Star's Stellar Journal

It has been awhile. Lets try this again.

Well I'm trying this again, because I took copies of my photography and a lot of things I've written over the years to my Psychiatrist so she could get to know me better, how I see,feel, and interpret things.  She felt moved by some of the things I had writen on my Writings Page here on Said Simple you can check them out.  She wanted to know if I journaled or blogged often I said I hadn't for a few years that I just got out of the habit.

She said she wanted me to try to take it up and blog 3 or more times a week at least.  And just talk about whatever I want and not worry about what ppl reading it will think.  so I can get out the stuff I want to talk about but not sure who to talk to about it or how to bring it up without it being like a pity party or hogging the conversation which is how I feel when I try to open up to ppl since I don't do it often.  So I'll give it a try since she thinks it would help me get more use to opening up and letting people get to know the "real me" behind the somtimes fake smiles and attitudes.
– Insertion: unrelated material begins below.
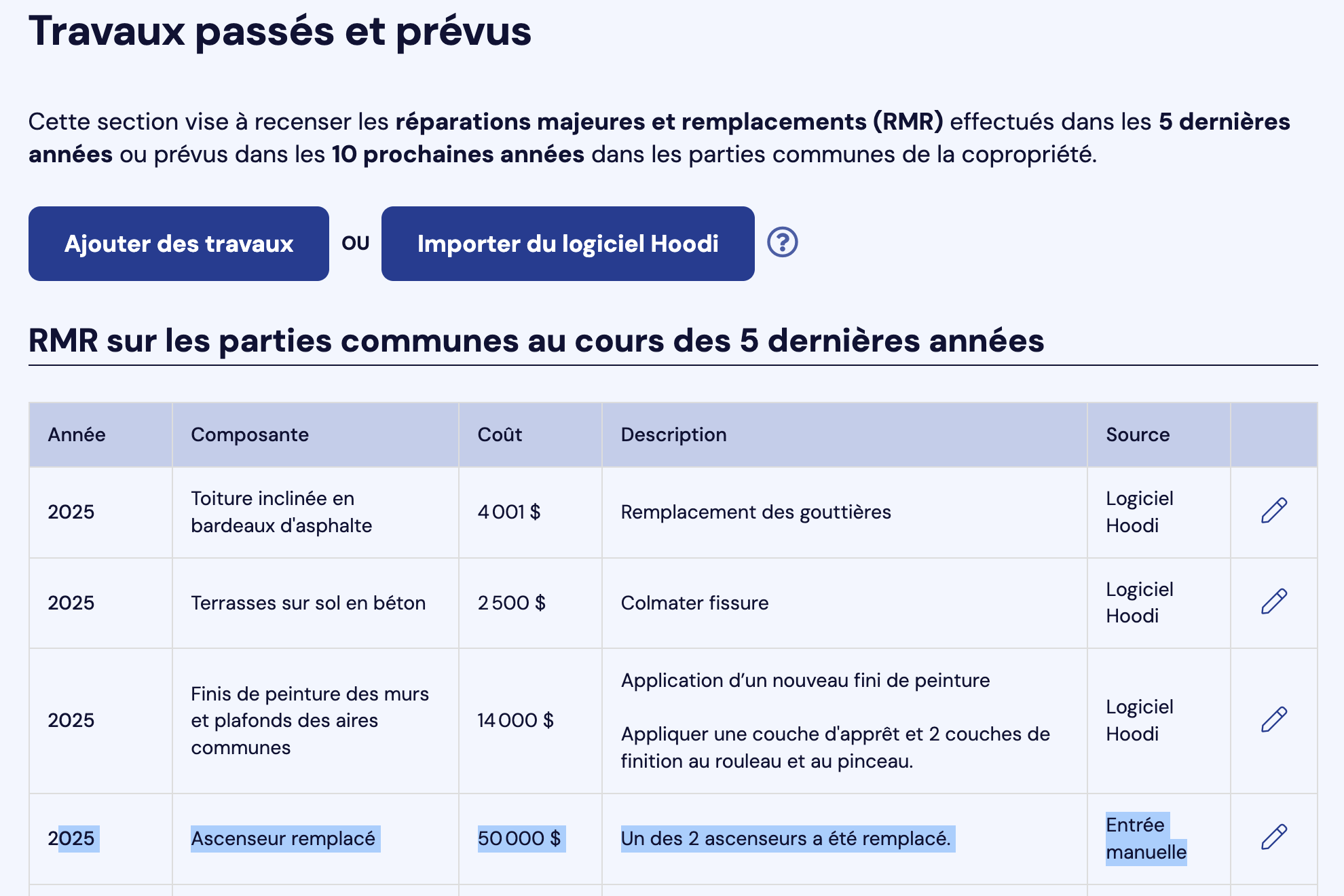1344x896 pixels.
Task: Click the Entrée manuelle source cell
Action: point(1145,838)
I joined the Drama Team at church as a way to get out of my comfort zone and try to be around people my own age...draw back I'm 10 years older then the other Team Members so that makes it hard to feel like I fit in.  But I didn't quit because I liked what we were doing and learning.  We do skits and sign language to music and perform it in front of the church.  The others appear to be accepting me and  talk to me and stuff .........some of the girls do anyway.
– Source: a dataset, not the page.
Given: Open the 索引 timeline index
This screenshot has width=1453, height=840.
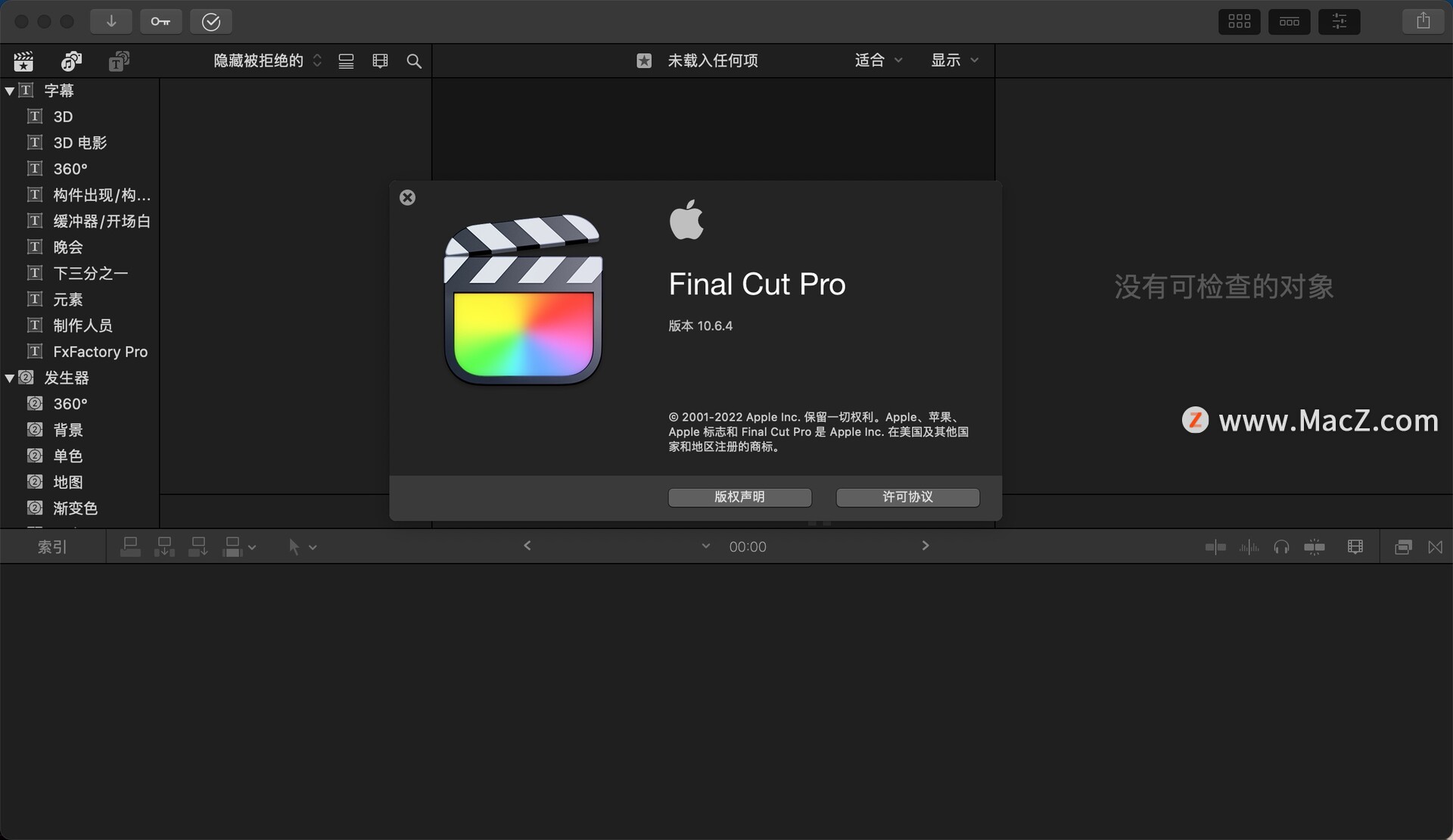Looking at the screenshot, I should coord(52,546).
When I came in one night with my hair lighter then it use to be a girl that had been gone on a mission trip for a week said it looked amazing and wanted to know if she could touch it....not sure why she wanted to, But I let her..........it was so wonderful...just to be touched like I was normal and not some fat, sick freak.  To have someone want to touch my hair......that were not my family or a friend I was already close to was so new to me.  I liked it, my eyes almost teared up it felt like I was accepted and wanted around.
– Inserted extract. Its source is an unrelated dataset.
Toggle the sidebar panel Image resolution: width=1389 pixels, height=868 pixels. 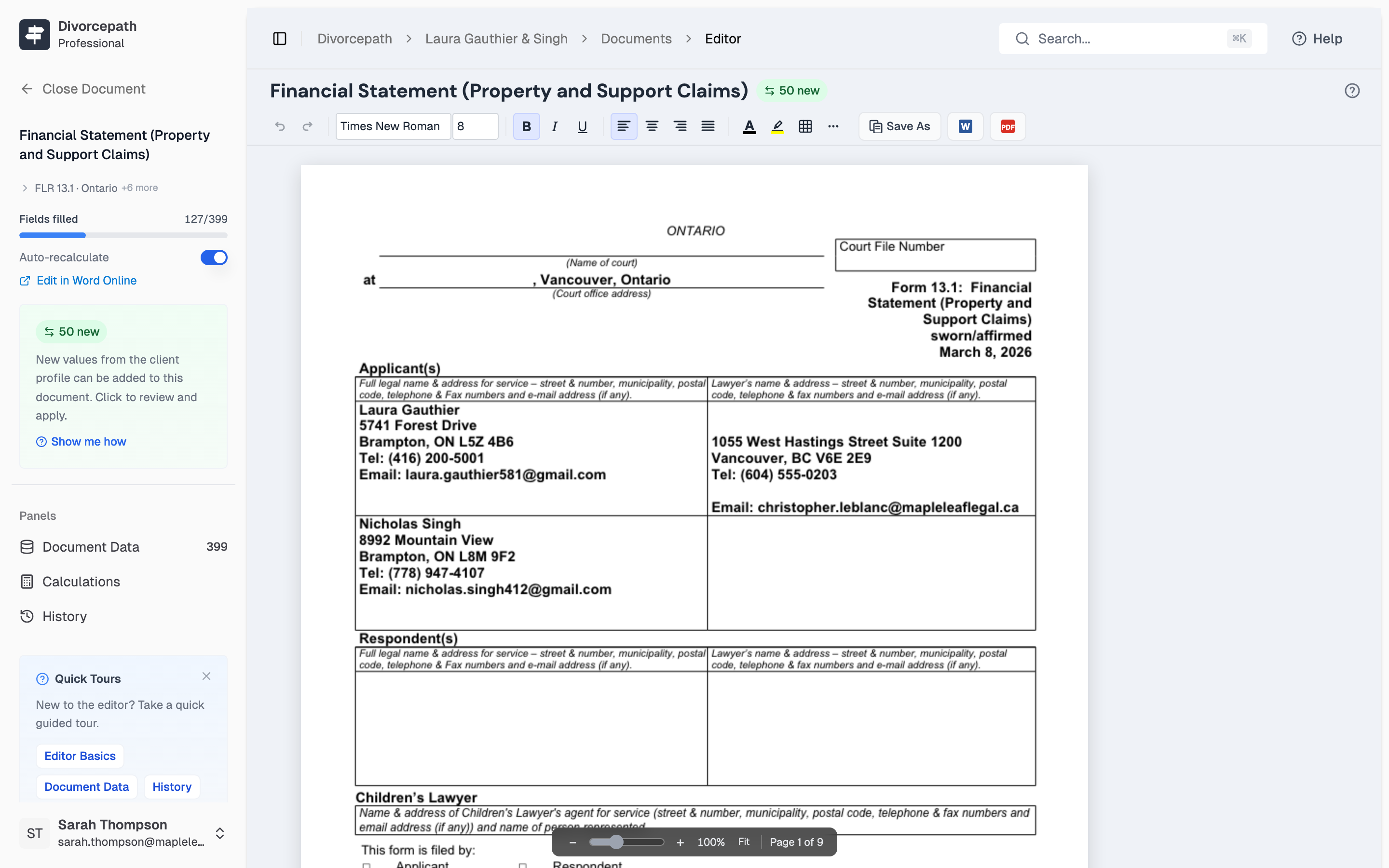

I don't go out much because I get bored hanging out by myself.I get depressed if I go shopping by myself or go somewhere by myself.  And when I do get invited this this last week at church someone said that some of the young ppl were going to meet for lunch and asked if I wanted to come.  I wanted to but I was very nervous that I'd do or say something that would make them think I was a freak.  I was glad I already had plans to go to my Granpa's house and get some Kale from his Garden with my mom.  But I kept thinking how am I going to make new friends or even meet a nice guy if I'm to scared to join a group of ppl for a casual lunch?

Lately though my friend Jennifer, I've known her since like 2nd grade, and I have been hanging out  playing together on my Wii or going to see a movie every now and then.  We're going to see Water for Elephants next week if our job schedules work out.  She's invited me to go to Lake Winnie with her Family at some point this summer I haven't been there since I was like 13 so that will be fun.  And if we go to Dolly Wood this year I'm going to invite her to go with me.  I don't like riding rides alone or going to the movies alone its to depressing.  So I like having someone with me.  I guess it is because I spend sooo much time home alone that I don't want to be alone when I go other places specialy somewhere to have fun. 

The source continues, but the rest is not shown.